2005 Looks Like Record Year for Net Growth
miller60 writes "Netcraft reports that the Internet grew by 2.7 million sites in June, the second-largest gain in the history of its Web Server Survey. With growth of 10 million sites in the first half of the year, 2005 should easily surpass the existing annual growth record of 16 million sites from the dot-com boom year of 2000. The growth of small business web sites, blogs, domain name businesses and online advertising are all cited as factors in the strong gains."
The average site, of the 2.7m:
eN14Rg3 y0Ur m4N1Lh0oD! or|)3r v!46Ra 70|)4Y!
Just the other day we were being told that the Internet was broken and needed replacing. Then, we find that it is growing very nicely, only to have this article confirm it...
I mean, is this where I toot my own horn and say: I told you so!!?!?
I have no problem with your religion until you decide it's reason to deprive others of the truth.
Its interesting that the percentage of Microsoft powered servers has risen 0.27 from the last statistics, perhaps suggesting that improvements to the latest versions of IIS are increasing use. As for the overall growth, the use of blogs as a commercial tool seems to really be coming into age and this may prove interesting as to filtering and blocking spam or excessively promotional blogs from search engines and feed spiders.
Business Voyeur
It seems that Netcraft is reporting on newly created hostnames (I'm assuming domain names) rather than actual sites. How hard is it to point multiple domains at one site? Not very.
How many of those sites are just link farms used to pollute search engines like Google? I'm noticing more and more of these linkfarms getting high placement when searching for things. It's making searching frustrating.
I used up all my sick days, so I'm calling in dead.
Anyone seen a good new site in '05?
__
Sigs are like arse-holes, everybody has one
With China's rapid pace of catching up, I'm guessing that the proportion to new sites in China as opposed to other countries is significantly higher.
There is one glaring omission in your list: the GNU project. In fact, the net should really be called GNU/Internet.
I felt a great disturbance in the Force, as if millions of voices suddenly cried out "Look what I had for breakfast this morning"
It seems that Netcraft is reporting on newly created hostnames (I'm assuming domain names) rather than actual sites. How hard is it to point multiple domains at one site? Not very.
So true. Judging by all the throw-away domain names I see in spam everyday (e.g., fqydahwviagra.scam), I wonder what percentage of the domains are real. I also wonder if some of the domain name expansion is just companies protecting themselves with alternate tradename spellings and TLDs
Two wrongs don't make a right, but three lefts do.
Over here at http://www.securityspace.com/s_survey/data/200506/ index.html, it shows Apache simply increased its market share in the month heading up to July 2005. This reminds me of what statistics can be: They can be made/manipulated into anything the presenter wants to project. So who is telling lies here? SecuritySpace or Netcraft or both?
I think the best days of the web are behind us.

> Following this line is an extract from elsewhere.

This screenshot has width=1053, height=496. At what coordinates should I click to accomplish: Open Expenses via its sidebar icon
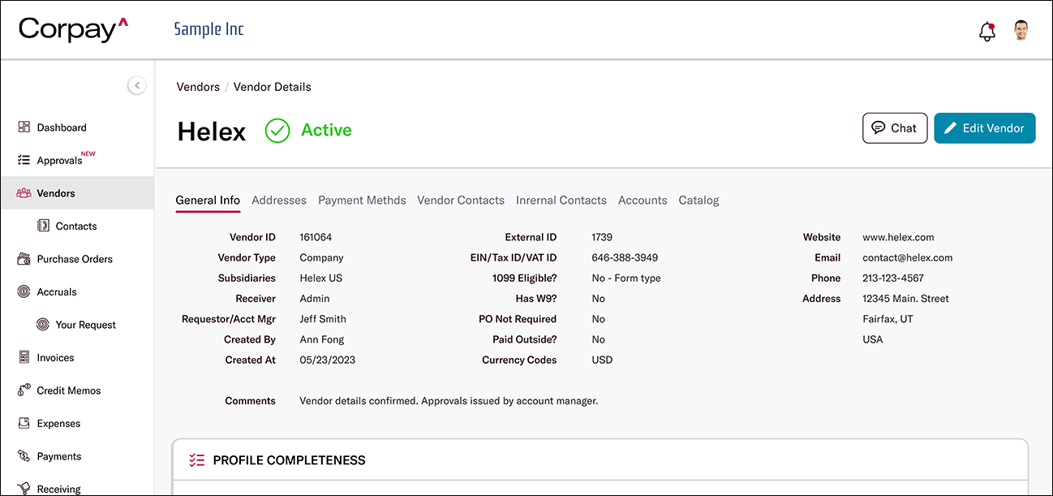point(23,423)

When the internet first hit, almost all websites were free. If Joe wanted to tell the world about his love of aviation, he set up a website. People put in lots of hours, with quality information.
But how has the internet evolved?
Money currupted the internet.
For example, try typing in "learn spanish" in google. How many websites are places that want your money? When the internet first started, there were better websites that were free. Not anymore, they got pushed off the web.
I think the web has outlived its usefullness. It is like TV. Too many commercials. I wonder if the next computer will come with a machine to suck in dollar bills. Maybe it can transmit the numbers off a $10 bill and shred it, so that way the bank credits the other end.
Rosco: "If brains were gunpowder, Enos couldn't blow his nose."
How does Netcraft define the word "site"? If it just means domains that resolve to a host, it's not very encouraging. I would like to see a breakdown of the numbers that shows how many of these sites are linkspam farms, redirects and other such junk.
My suspicion is that most of the growth comes from from such "sites". The survey notes read:
While individuals may use ad revenues to subsidize the cost of parking domains while they develop them, the new business model for advertising-filled parked domains and spam-filled "commercial weblogs" means that the amount of junk on the net will increase.
This also means that it's now even more lucrative for domain squatters to hold onto decent domains, which will increase their resources and abilities to register and squat on an even greater number of domains. After all, this is now an acceptable and viable business model that works against those who want to contribute something useful to the Internet. Squatters can now cite ad-revenue squats in arbitration cases.
This isn't a positive development.
Maybe thats why we're starting to get flooded with domains like .tv, .info, .biz, .lollercoaster, etc
Problem with IPv4 was running out of IPs, but they must be running out of domain names too?
Also, something should be done about the damn placeholder sites waiting to be bought, with no other purpose. You should not be allowed to have a domain name unless you're going have a REAL SITE there. A good example is the damn "search engines" which you get on as soon as you make a typo in a URL. Another example is netidentity.com.. on the bottom of their sites they say "We've reserved over 17,000 name-based domains to share with you. Get an e-mail or web address in your name -- it's easy"
What a waste of valuable domain names this is.
Nowadays, Joe Aviation-lover probably contributes to aviation articles on Wikipedia.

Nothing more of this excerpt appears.